Bukan dalam pengertian preman, tukang palak, tukang kompas, tukang copet, ... Lamunan saya dipecahkan suara dut...dut...dut.... persis suara mesin perahu nelayan merek Dompeng. Saya hapal itu suara apa. Inilah suara becak bermotor (mesin) Siantar. Tak ada duanya di Indonesia, bahkan bisa jadi di dunia. Satu per satu becak itu melintas menawarkan jasa untuk mengantarkan orang ke tempat tujuan di seputaran Siantar. Apa yang khas dari moda jenis ini? Becak Siantar menggunakan motor BSA (British Small Arm). Motor gede (besar) dengan kekuatan 350 CC.
Konon motor-motor ini adalah peninggalan pasukan sekutu—Inggris—ketika Perang Dunia II berlangsung. Yang lain merupakan peninggalan perusahaan kebun Eropa yang ada di sekitar Siantar. Kami—saya dan seorang teman yang ikut dalam perjalanan tugas kali ini—stop (memberhentikan) sebuah becak. Saya tanyakan sebuah alamat dan berapa ongkos ke alamat itu. Setelah bernego(isasi) akhirnya disepakati ongkos Rp.15.000,- Kami bergegas naik, dan mencoba menikmati perjalanan dengan becak unik ini: meninggalkan Terminal Perluasan menuju jalan Merdeka ... Wah, rasanya memang beda dibandingkan membonceng dengan beca biasa—yang ada di Medan. Suspensi—atau per ya?—sangat lembut. Mengayun-ayunkan penumpang. Bak penumpang sangat aman. Kokoh. Dilengkapi kaca depan layaknya mobil, sehingga jangan khawatir ada abu yang hinggap ke mata seperti kalau menumpang becak biasa. Lebihnya: kita merasa gagah menumpang motor ini. Menambah informasi soal bacak ini, saya tanyakan ke tukang becak yang sedang tekun mengendalikan kendaraannya itu. ”Bang, uda berapalama narik?” ”Lama. Dari tahun 80’an,” jawab lelaki paruh baya itu. ”Lama juga ya,” kata saya, ”Bang, kira-kira berapa unit lagilah becak macam punya abang ini di Siantar?” ”Udah tinggal sikit (maksudnya: sedikit). Paling 600 lagi” ”Wah, masih banyak itu Bang!” ”Sikitlah!

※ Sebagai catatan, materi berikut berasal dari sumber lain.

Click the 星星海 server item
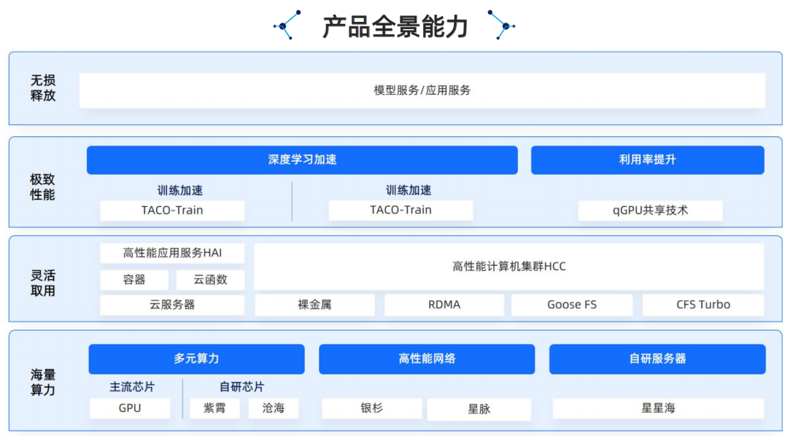 point(659,409)
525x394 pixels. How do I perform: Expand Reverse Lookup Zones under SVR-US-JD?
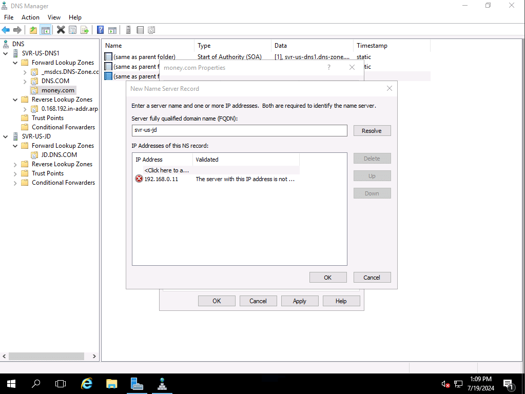coord(15,164)

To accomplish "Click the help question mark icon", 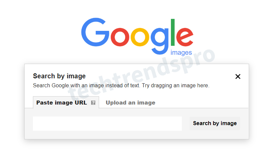I will [93, 103].
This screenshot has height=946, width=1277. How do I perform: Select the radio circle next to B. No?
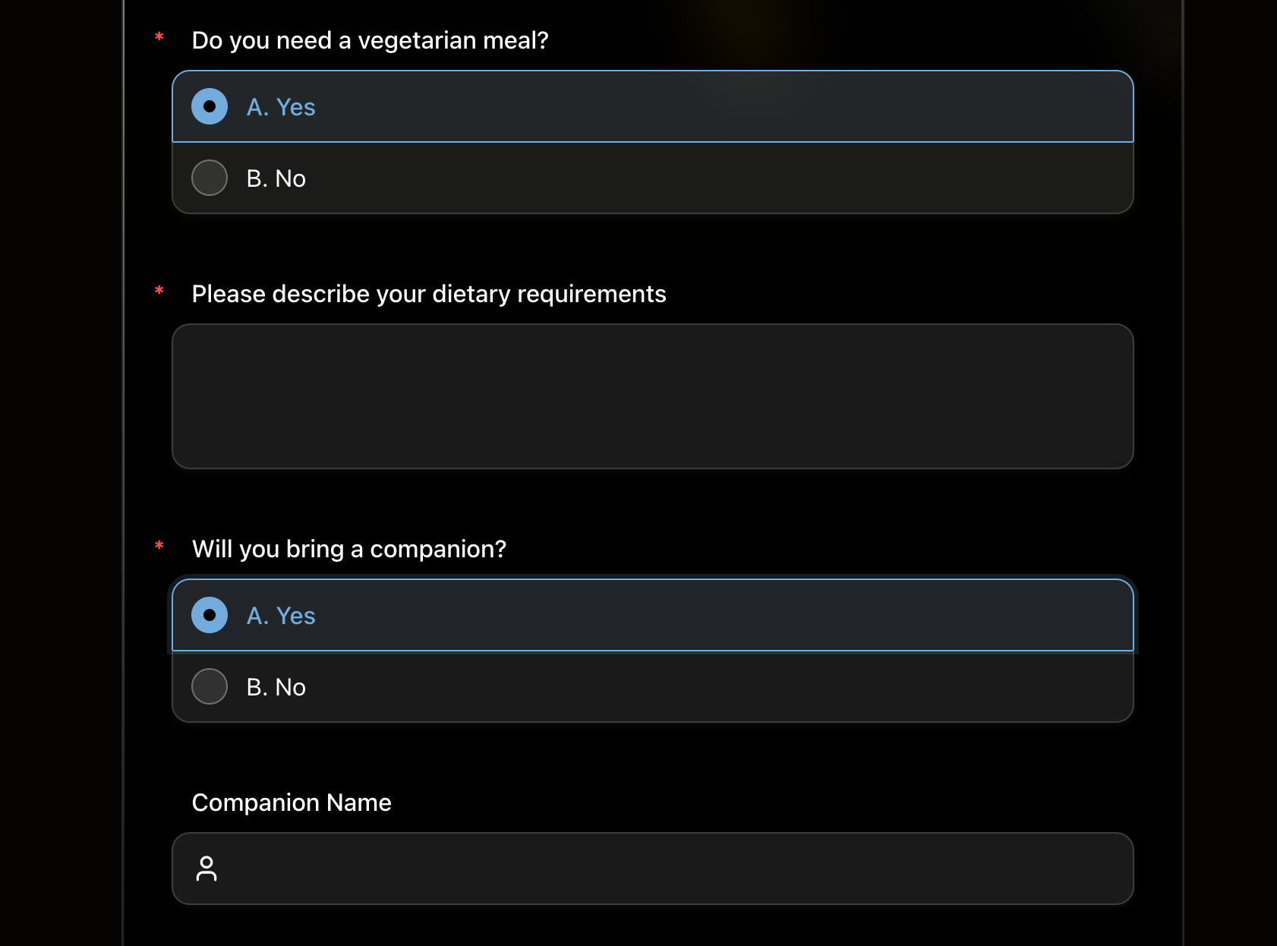click(209, 178)
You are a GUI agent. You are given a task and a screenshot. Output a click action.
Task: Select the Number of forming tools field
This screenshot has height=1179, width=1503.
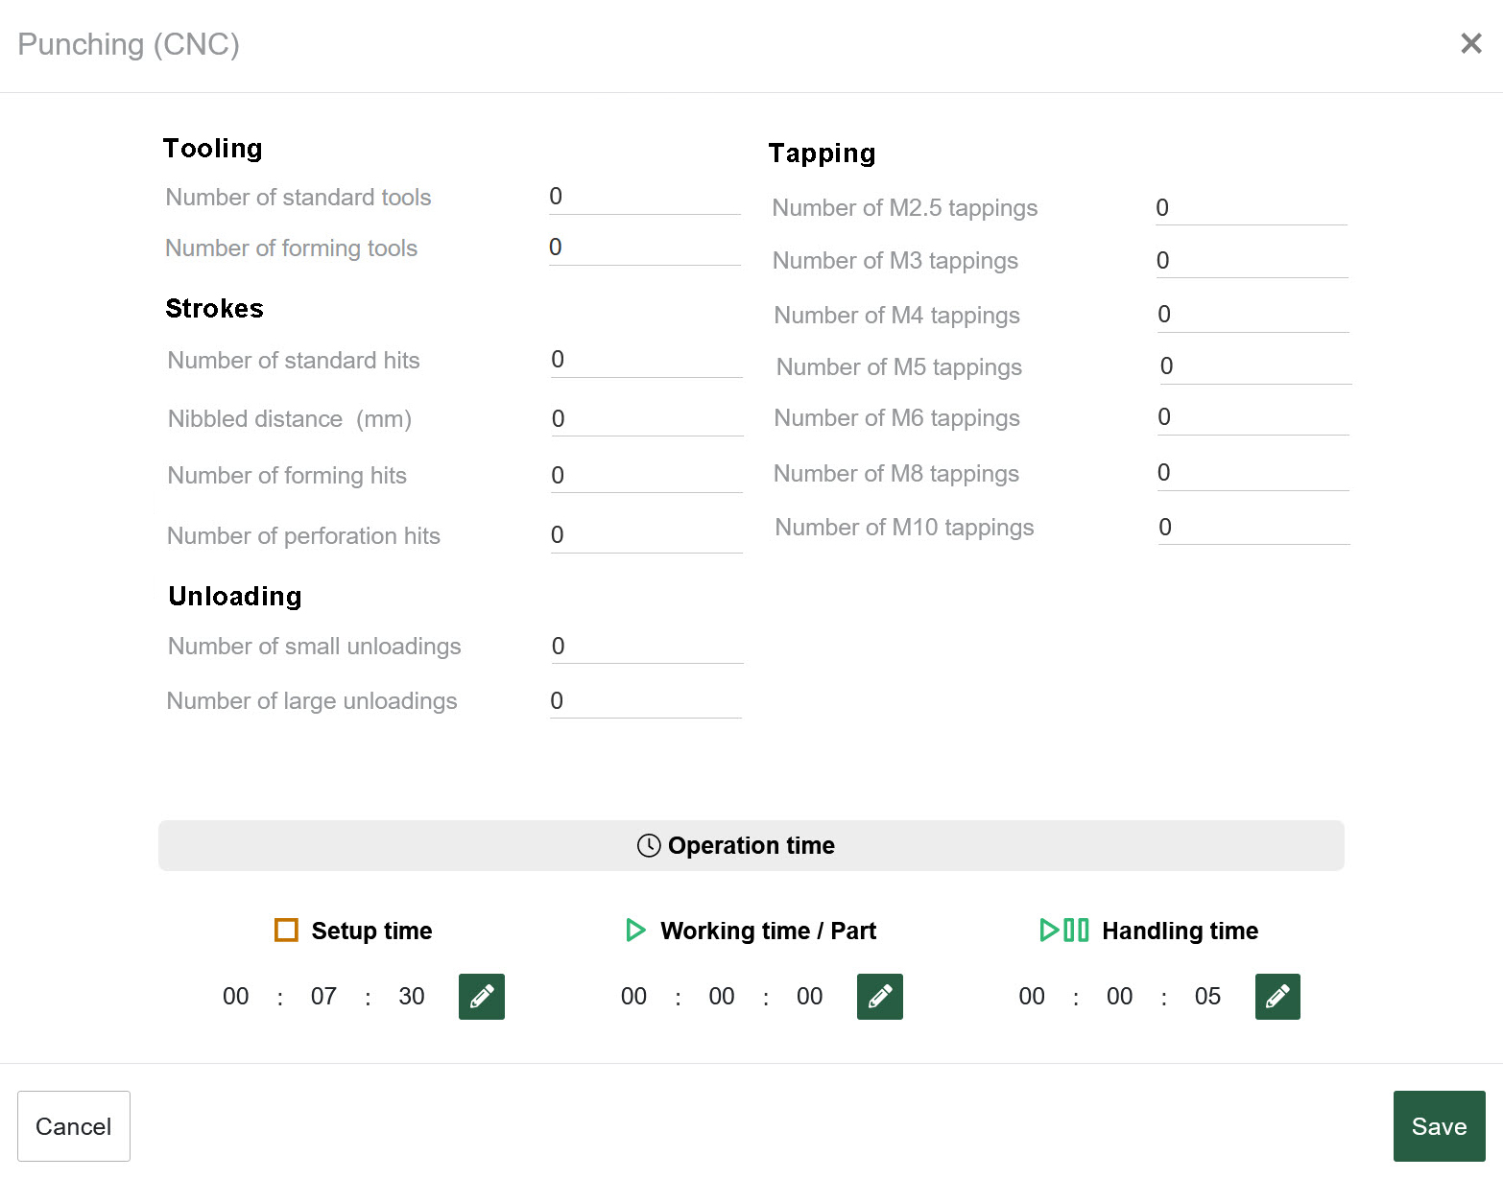[644, 248]
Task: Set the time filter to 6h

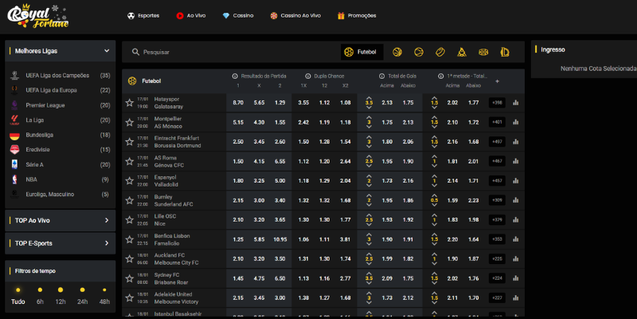Action: click(x=40, y=295)
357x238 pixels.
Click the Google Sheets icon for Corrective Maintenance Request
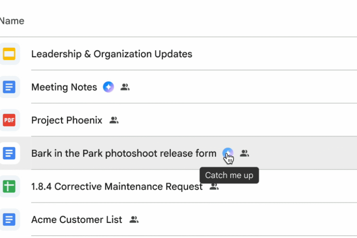(10, 186)
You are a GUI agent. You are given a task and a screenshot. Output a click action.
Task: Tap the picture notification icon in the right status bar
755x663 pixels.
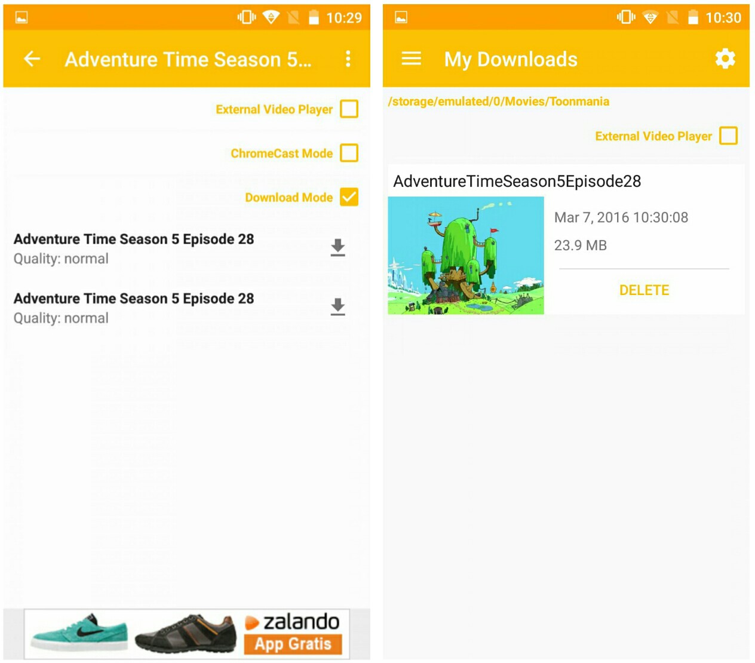401,17
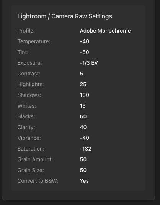Click the Lightroom / Camera Raw Settings heading
160x205 pixels.
tap(65, 16)
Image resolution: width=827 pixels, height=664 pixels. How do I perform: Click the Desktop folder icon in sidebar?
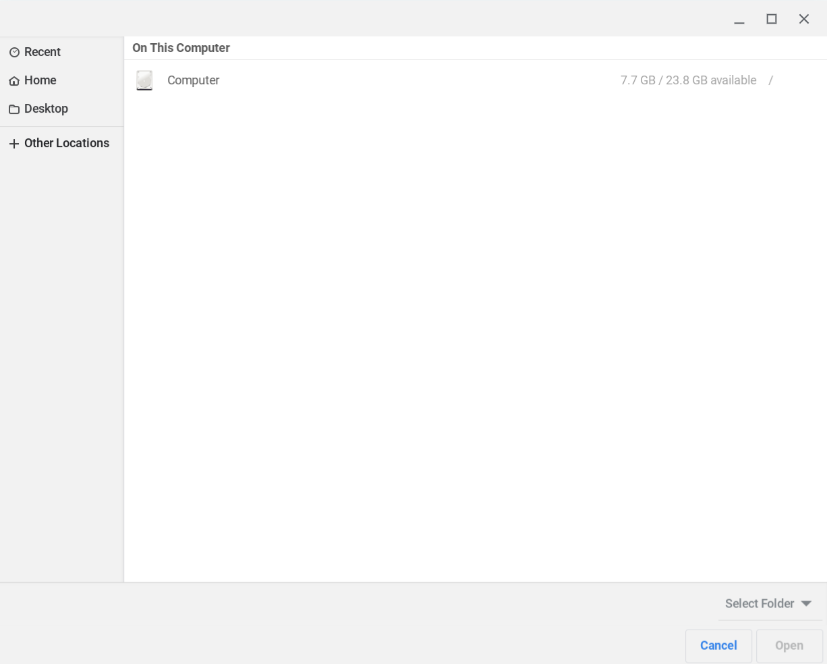coord(15,109)
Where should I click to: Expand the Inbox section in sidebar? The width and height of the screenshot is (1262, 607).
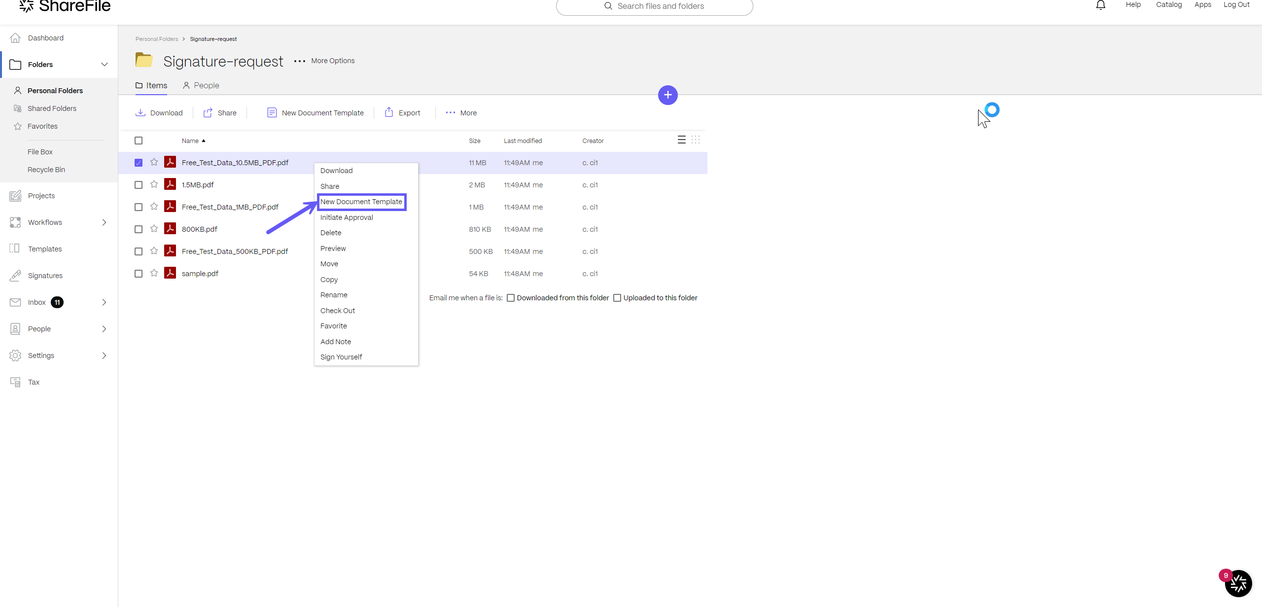[103, 302]
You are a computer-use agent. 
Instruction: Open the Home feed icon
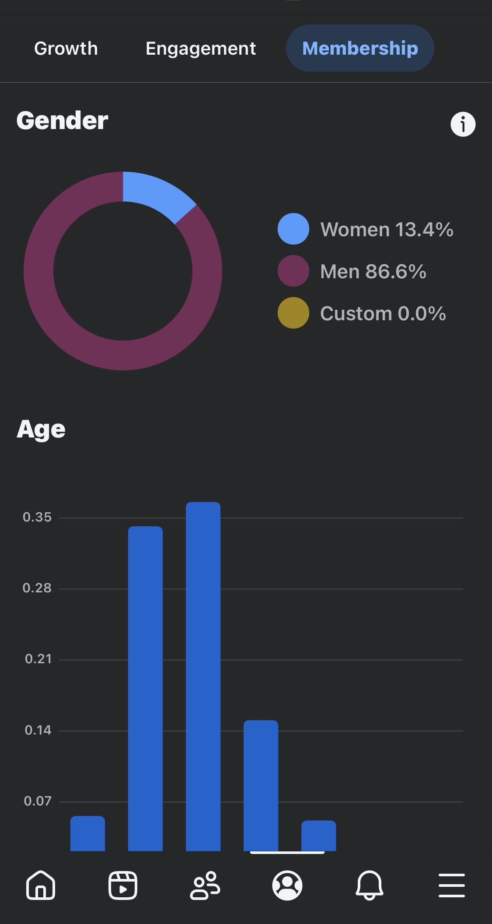tap(41, 885)
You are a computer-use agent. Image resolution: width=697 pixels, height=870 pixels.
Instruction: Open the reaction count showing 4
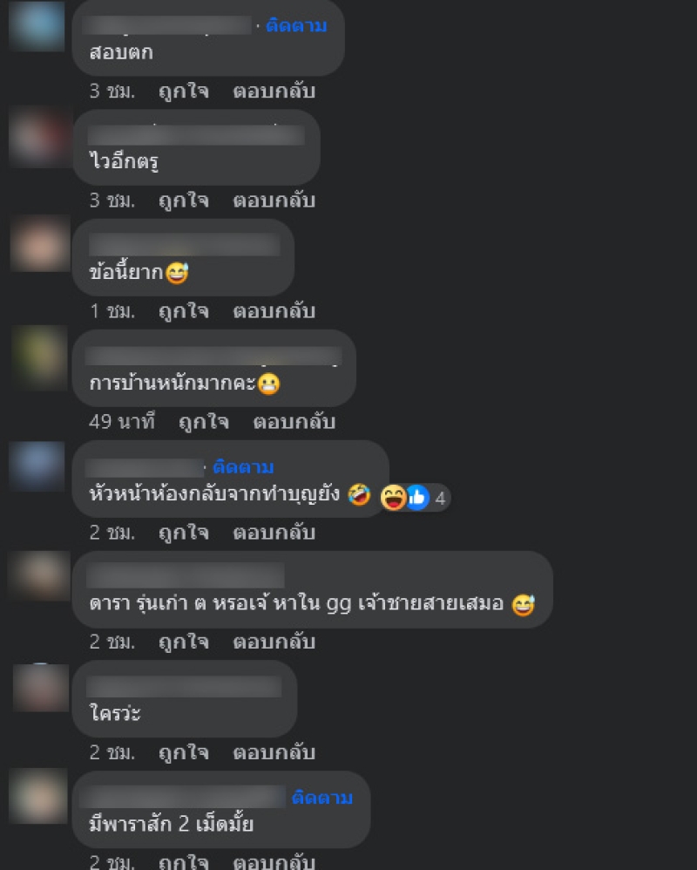(x=440, y=499)
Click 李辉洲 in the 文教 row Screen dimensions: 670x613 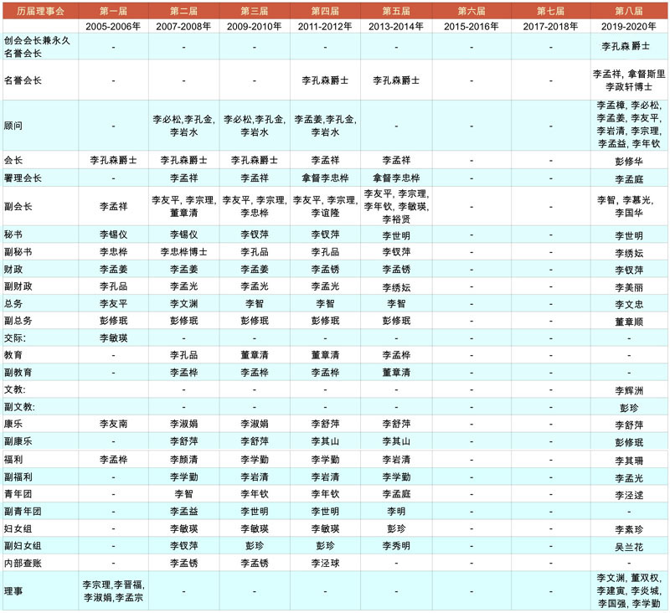pos(629,390)
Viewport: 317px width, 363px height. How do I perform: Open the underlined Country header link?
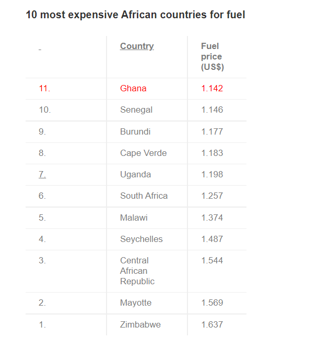(137, 46)
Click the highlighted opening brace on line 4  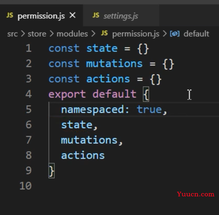coord(146,94)
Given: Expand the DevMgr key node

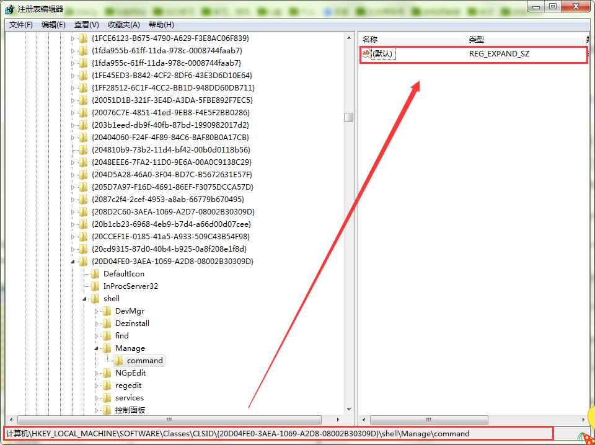Looking at the screenshot, I should [97, 311].
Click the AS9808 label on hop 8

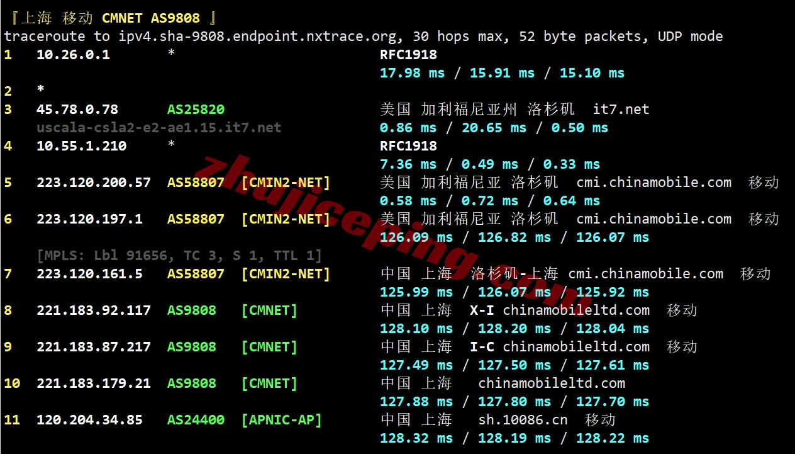(191, 310)
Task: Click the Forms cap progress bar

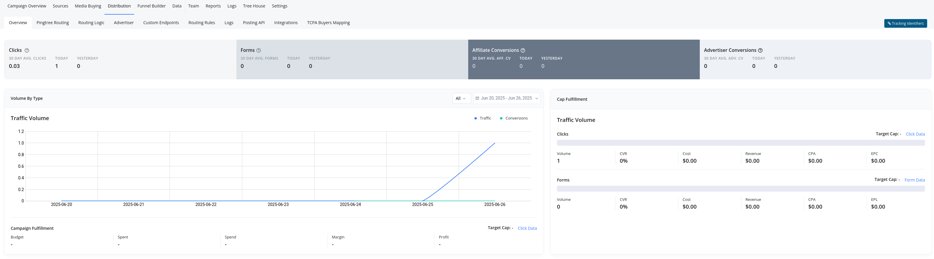Action: pos(740,189)
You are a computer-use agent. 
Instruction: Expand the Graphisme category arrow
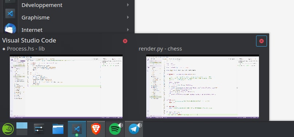[128, 17]
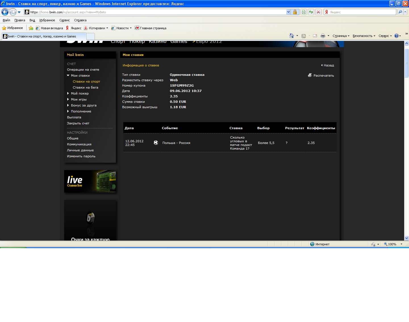The image size is (409, 322).
Task: Click the green Refresh page icon
Action: [x=311, y=12]
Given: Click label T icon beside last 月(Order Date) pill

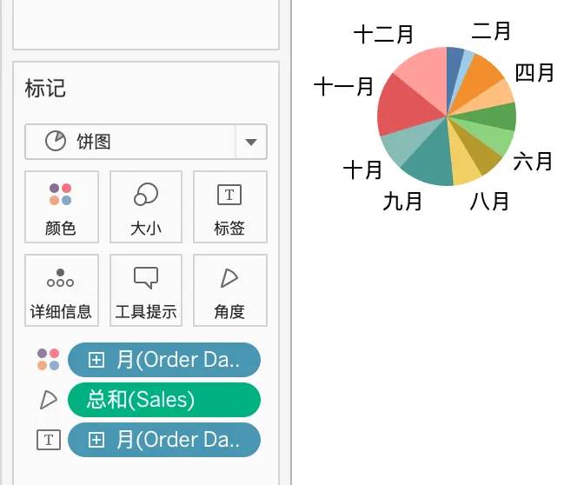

Dulu jumlahnya lebih dari 2000 unit!” ”Mak! Terus kemana yang lain rupanya, Bang?” Lelaki itu menjawab kalau becak-becak itu banyak diburu kolektor. Mereka datang dari berbagai daerah: tidak hanya dari Sumatera tapi sampai Jawa sana. Bahkan menurutnya ada yang datang dari luar negeri. Mereka berani membayar kendaraan ini dengan harga mahal. Satu becak menurutnya yang belum dipermak berharga Rp.20 juta tapi kalau sudah jadi, sudah dimodifikasi bisa berharga sampai Rp.45 juta. ”Tapi sekarang tak boleh dijual keluar lagi!” katanya. ”Kenapa?” ”Ini kan menjadi ciri khas Siantar. Jadi pariwisata sekaligus sejarahnya siantar.” katanya. Tapi menurutnya dulu pernah satu kali pejabat disana (DPR) merancang perda yang akan menggusur becak-bacak ini.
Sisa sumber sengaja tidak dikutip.